Challenge flow overhaul#125
Open
ilchu wants to merge 8 commits into
Open
Conversation
Until now the storage-provider pallet had zero tests covering its challenge workflow — `challenge_checkpoint`, `challenge_replica`, `respond_to_challenge`, and the on_finalize timeout-slash hook were all untested. That made the security-critical extrinsics the riskiest area to change. Add a `challenge_tests` module with 14 scenarios covering current behavior: - challenge_checkpoint creates challenge in storage / fails without snapshot / fails if provider not in primaries - respond_to_challenge with valid Proof defends and applies the response-time-based cost split - respond_to_challenge with bogus chunk or MMR proof currently errors with InvalidChallengeProof (commits to come will turn these into immediate-slash tests) - respond_to_challenge with Superseded when canonical has advanced - respond_to_challenge rejects nonexistent challenge / wrong provider / past deadline - on_finalize at deadline slashes the provider's stake to zero and pays the challenger a 10% reward - challenge_replica reads last_sync, rejects primary providers, and rejects replicas without a confirmed sync Two helpers: - `advance_to(n)` — runs both system and storage-provider hooks each block (the default `run_to_block` in mock.rs only runs system hooks) - `single_chunk_proof(data)` — builds (mmr_root, MmrProof, MerkleProof) for a single-leaf single-chunk MMR so tests can construct genuinely valid proofs without standing up real chunking infrastructure
Audit (AUDIT.md, Tier 3) flagged that the same `CommitmentPayload` signed
by a provider could be replayed indefinitely — there was no nonce,
timestamp, or block number bound into the signed bytes. An attacker who
captured a single signature could submit `challenge_offchain` against
the provider forever.
Bind a `nonce: u64` field into `CommitmentPayload` (bumping
`CURRENT_VERSION` from `0x01` to `0x02` so V1-shaped signatures can't
verify against the V2 layout). The pallet validates the nonce via a new
`T::MaxNonceAge` config constant on three sites:
- `checkpoint` extrinsic — caller passes the nonce all signing
providers agreed on; stored in `BucketSnapshot::commitment_nonce`
so `extend_checkpoint` can verify late-arriving signatures
- `challenge_offchain` extrinsic — caller passes the nonce the
provider used when signing the captured commitment
- `respond_to_challenge::Deleted` arm — admin signs over the new
deletion commitment with a fresh nonce
The pallet rejects nonces that are in the future or older than
`MaxNonceAge` blocks. `provider_checkpoint` is unchanged: it already
signs over `CheckpointProposal` which has its own `window` field for
replay protection.
Test infra:
- 3 new pallet tests (`challenge_offchain_rejects_old_nonce`,
`_rejects_future_nonce`, `checkpoint_rejects_old_nonce`) exercise
the recency gate via the parameter check that fires before
signature verification — so a dummy signature suffices.

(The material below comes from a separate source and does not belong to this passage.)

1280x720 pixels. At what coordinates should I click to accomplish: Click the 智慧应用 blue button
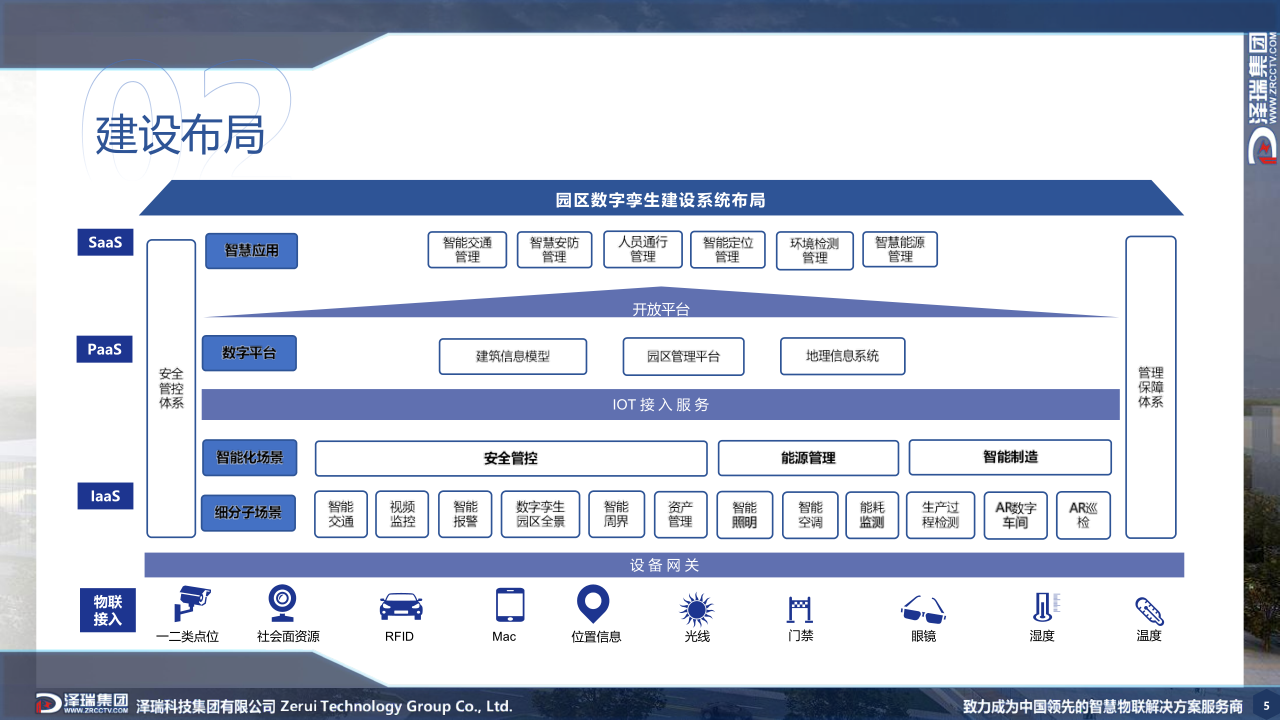click(x=251, y=251)
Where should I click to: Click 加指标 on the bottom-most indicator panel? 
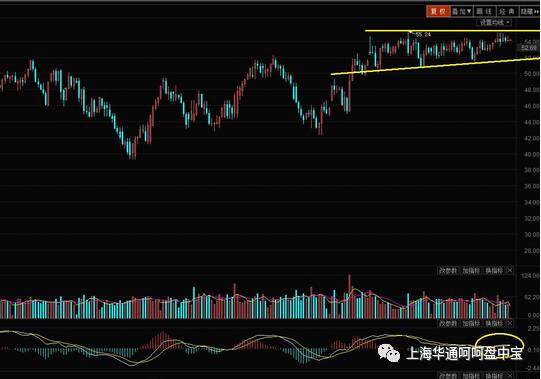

- Existing challenge_tests baseline updated for the new
`BucketSnapshot` field.
Plumbing through the surrounding stack:
- `CommitRequest` / `CommitmentQuery` / `CommitmentResponse` /
`CheckpointSignatureResponse` / `DeleteRequest` / `DeleteResponse`
in provider-node carry the nonce
- Provider-node API handlers thread the caller-supplied nonce into
the signed `CommitmentPayload`
- Rust SDK `commit` / `get_commitment` / `get_checkpoint_signature`
take an explicit `nonce: u64` argument
- JS demo helpers (`uploadChunk`, `fetchCheckpointSignature`,
`submitClientCheckpoint`, `challengeOffchain`) snapshot the current
block number from chain and pass it through
- Runtime + mock configs set `MaxNonceAge` (24 h on the live
runtimes, 200 blocks in tests)
- Benchmarks pass `0u64` as nonce (running at low block numbers
keeps them inside `MaxNonceAge`)
Before: a provider who couldn't produce a real challenge proof could submit garbage via respond_to_challenge — the extrinsic failed with `InvalidChallengeProof` but the challenge remained pending until the deadline. Slashing fired only on timeout, so a misbehaving provider got to stall instead of being penalised promptly. After: in `respond_to_challenge`, each response variant is adjudicated into one of: - Ok(()) — response defends, run the existing cost-split path - Err(SlashReason) — response is a demonstrable lie, slash now `Proof` arm slashes with `InvalidProof` if either the chunk-Merkle proof or the MMR proof fails to verify. `Deleted` arm slashes with `InvalidDeletionClaim` if the `new_start_seq` doesn't cover the challenged seq or the admin signature is forged. `Superseded` arm slashes with `InvalidSupersededClaim` if the bucket has no snapshot or the challenged seq is past the canonical end. Parameter-shape errors (stale nonce, non-admin signer) still bubble up as DispatchError — those represent caller mistakes, not adversarial responses. The provider isn't punished for typos. New primitives type `SlashReason` (Timeout | InvalidProof | InvalidDeletionClaim | InvalidSupersededClaim) is carried in the `ChallengeSlashed` event so observers can tell which failure mode fired. `on_finalize` passes `Timeout`; the new immediate-slash paths pass the matching variant. Three new tests; two existing tests renamed from `_currently_errors` to `_slashes_immediately` and rewritten to assert provider stake is zero post-response and `challenges_failed` reflects the loss. The extrinsic itself returns Ok(()) — the slash IS the valid state transition; the provider sees their tx succeed and pays the price.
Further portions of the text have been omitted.